To the authors’ knowledge, there is scarce literature reporting trazodone-induced tardive symptoms. Furthermore, the authors only found a few reports of tardive dystonic symptoms after chronic consumption of Trazadone [12,13].

Treatment recommendations in tardive syndromes often start with progressive tampering with the offending drug. In fact, the sooner the causative drug is removed, the likelier the tardive symptoms will be solved.

Pharmacological management often varies depending on the severity of the symptoms, the type of drug inducing the symptoms (i.e., DRBAs, TCAs, SSRIs), and the chronicity of intake.

The most common therapeutic approach suggested in the literature, besides a progressive taper of the offending drug, is the use of Dopamine-depleting agents such as Tetrabenazine and Reserpine; Antiparkinson agents such as Amantadine; GABA agonists such as Clonazepam, Valproic Acid, and Baclofen; Anticholinergic agents such as Trihexyphenidyl, and Chemodenervation with botulinum toxin [3].

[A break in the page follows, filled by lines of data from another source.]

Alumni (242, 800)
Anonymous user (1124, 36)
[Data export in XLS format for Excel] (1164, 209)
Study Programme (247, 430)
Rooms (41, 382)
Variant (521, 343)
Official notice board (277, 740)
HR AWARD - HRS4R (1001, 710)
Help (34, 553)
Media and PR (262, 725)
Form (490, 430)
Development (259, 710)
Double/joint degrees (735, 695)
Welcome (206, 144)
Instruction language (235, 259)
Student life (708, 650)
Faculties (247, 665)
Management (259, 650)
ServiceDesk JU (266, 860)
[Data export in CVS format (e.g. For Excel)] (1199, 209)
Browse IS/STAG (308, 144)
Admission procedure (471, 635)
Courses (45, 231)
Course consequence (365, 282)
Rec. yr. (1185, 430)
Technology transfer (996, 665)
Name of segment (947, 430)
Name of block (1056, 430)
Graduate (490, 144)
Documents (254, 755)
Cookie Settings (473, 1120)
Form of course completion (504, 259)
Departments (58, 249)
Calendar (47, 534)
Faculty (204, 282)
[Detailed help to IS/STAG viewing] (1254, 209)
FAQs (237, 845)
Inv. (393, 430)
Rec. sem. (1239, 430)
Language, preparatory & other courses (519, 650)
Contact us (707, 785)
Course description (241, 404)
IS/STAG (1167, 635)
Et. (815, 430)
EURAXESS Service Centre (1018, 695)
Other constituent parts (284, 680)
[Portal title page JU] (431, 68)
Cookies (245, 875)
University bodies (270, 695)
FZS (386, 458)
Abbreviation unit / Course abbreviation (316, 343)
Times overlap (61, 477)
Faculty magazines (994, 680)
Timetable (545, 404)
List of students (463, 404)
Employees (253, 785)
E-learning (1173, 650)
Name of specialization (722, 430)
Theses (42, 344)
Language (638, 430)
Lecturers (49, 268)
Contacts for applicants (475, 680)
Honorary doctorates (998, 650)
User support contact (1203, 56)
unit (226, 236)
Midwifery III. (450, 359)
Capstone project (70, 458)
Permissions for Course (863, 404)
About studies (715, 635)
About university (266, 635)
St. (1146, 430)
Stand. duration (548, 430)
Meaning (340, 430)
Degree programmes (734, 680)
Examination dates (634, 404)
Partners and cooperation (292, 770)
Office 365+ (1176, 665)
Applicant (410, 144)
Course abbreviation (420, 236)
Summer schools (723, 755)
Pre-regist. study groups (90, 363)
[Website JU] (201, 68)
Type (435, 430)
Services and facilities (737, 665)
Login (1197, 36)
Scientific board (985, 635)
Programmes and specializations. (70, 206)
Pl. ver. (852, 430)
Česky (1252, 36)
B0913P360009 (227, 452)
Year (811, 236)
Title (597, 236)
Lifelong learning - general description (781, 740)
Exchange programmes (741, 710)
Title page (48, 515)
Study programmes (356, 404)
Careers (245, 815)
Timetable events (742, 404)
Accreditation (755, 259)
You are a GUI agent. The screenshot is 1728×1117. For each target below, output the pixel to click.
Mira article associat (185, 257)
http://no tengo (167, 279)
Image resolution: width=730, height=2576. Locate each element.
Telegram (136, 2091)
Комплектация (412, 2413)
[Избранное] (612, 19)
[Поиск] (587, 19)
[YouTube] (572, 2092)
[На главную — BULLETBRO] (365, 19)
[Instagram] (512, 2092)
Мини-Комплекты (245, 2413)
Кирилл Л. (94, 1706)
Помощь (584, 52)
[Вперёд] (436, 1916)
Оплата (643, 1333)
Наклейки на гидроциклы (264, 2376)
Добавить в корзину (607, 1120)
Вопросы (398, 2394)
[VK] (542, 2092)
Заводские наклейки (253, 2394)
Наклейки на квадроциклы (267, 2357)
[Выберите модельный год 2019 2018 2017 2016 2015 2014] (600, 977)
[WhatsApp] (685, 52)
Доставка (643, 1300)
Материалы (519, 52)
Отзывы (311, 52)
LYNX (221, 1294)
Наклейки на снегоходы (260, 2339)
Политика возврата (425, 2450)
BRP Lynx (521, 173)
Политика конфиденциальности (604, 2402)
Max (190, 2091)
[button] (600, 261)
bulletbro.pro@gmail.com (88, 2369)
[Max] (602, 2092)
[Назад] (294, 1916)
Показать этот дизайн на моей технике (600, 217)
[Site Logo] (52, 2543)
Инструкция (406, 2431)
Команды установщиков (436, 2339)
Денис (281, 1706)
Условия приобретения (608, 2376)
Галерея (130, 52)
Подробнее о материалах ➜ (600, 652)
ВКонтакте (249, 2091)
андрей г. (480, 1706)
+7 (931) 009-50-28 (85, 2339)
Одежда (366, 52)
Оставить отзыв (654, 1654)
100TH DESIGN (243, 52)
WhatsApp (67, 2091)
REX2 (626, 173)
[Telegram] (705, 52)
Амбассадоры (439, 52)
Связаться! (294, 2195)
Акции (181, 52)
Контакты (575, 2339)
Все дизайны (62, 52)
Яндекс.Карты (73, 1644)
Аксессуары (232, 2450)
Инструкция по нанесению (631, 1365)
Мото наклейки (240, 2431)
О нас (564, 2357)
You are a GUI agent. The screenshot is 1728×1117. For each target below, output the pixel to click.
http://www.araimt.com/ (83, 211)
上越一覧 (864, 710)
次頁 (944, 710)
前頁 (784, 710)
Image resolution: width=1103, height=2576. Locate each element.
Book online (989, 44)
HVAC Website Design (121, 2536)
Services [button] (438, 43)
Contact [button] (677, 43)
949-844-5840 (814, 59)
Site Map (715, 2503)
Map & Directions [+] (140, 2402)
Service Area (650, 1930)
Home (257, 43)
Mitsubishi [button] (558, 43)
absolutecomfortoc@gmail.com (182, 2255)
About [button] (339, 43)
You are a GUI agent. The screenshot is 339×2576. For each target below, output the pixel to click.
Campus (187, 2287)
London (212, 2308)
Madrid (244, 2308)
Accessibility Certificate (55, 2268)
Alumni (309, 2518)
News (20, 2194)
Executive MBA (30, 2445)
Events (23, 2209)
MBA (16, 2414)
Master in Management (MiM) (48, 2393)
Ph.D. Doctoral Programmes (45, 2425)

In this clinical case, the oromandibular movement disorders were consistent with tardive dystonia. Consequently, the authors chose the abovementioned treatment strategy based on the phenomenology of tardive symptoms. In this clinical case, we performed chemodenervation using botulinum toxin in the dystonic masticatory muscles [14], installed a diurnal inferior oral appliance (to produce a sensory trick and protect the oral structures) [15], and carried out a progressive reduction and removal of the offending drug. The treatment successfully achieved a complete attenuation of the abnormal movement disorders.

4. Conclusions

Tardive syndromes may severely affect the quality of life and produce substantial social impairment. Hence, treating tardive symptoms is complex, especially because sometimes symptoms may be treated successfully. Thus, preventing and identifying the onset of tardive syndromes is of paramount importance. Although the risk of producing tardive syndrome induced by Trazodone is extremely low, clinicians should balance the risk/benefit ratio before prescribing drugs that can potentially produce tardive symptoms. Moreover, prescribing Trazodone for insomnia or delirium should be avoided completely or done only when it is strictly necessary for patients with the chronic intake of other drugs with the potential to induce tardive syndromes. The authors’ recommendation to health professionals, based on this unusual clinical case, is to avoid drug-on-drug interactions whenever possible and prefer medications that have less potential of producing tardive syndromes.